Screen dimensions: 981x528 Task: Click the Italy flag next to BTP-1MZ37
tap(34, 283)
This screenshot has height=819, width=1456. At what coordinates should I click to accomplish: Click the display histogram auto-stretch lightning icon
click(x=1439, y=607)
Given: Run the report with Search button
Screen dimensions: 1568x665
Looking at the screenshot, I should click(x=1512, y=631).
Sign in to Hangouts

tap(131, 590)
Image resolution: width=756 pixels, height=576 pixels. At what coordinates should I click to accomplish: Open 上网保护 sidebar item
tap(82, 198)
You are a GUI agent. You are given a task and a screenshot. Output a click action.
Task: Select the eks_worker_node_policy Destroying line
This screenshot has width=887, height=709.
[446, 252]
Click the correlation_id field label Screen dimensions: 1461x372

-- -- --

Task requirements: Give all of the rows above as a numbered list, one line per item, and leave out any blank lines.

Solution:
1. Screen dimensions: 981x528 Task: Click the Italy flag next to BTP-1MZ37
2. tap(34, 283)
3. This screenshot has height=819, width=1456. At what coordinates should I click to accomplish: Click the display histogram auto-stretch lightning icon
4. click(x=1439, y=607)
5. Given: Run the report with Search button
6. Screen dimensions: 1568x665
7. Looking at the screenshot, I should click(x=1512, y=631).
8. Sign in to Hangouts
9. tap(131, 590)
10. Image resolution: width=756 pixels, height=576 pixels. At what coordinates should I click to accomplish: Open 上网保护 sidebar item
11. tap(82, 198)
12. You are a GUI agent. You are given a task and a screenshot. Output a click action.
13. Task: Select the eks_worker_node_policy Destroying line
14. This screenshot has width=887, height=709.
15. [446, 252]
16. Click the correlation_id field label Screen dimensions: 1461x372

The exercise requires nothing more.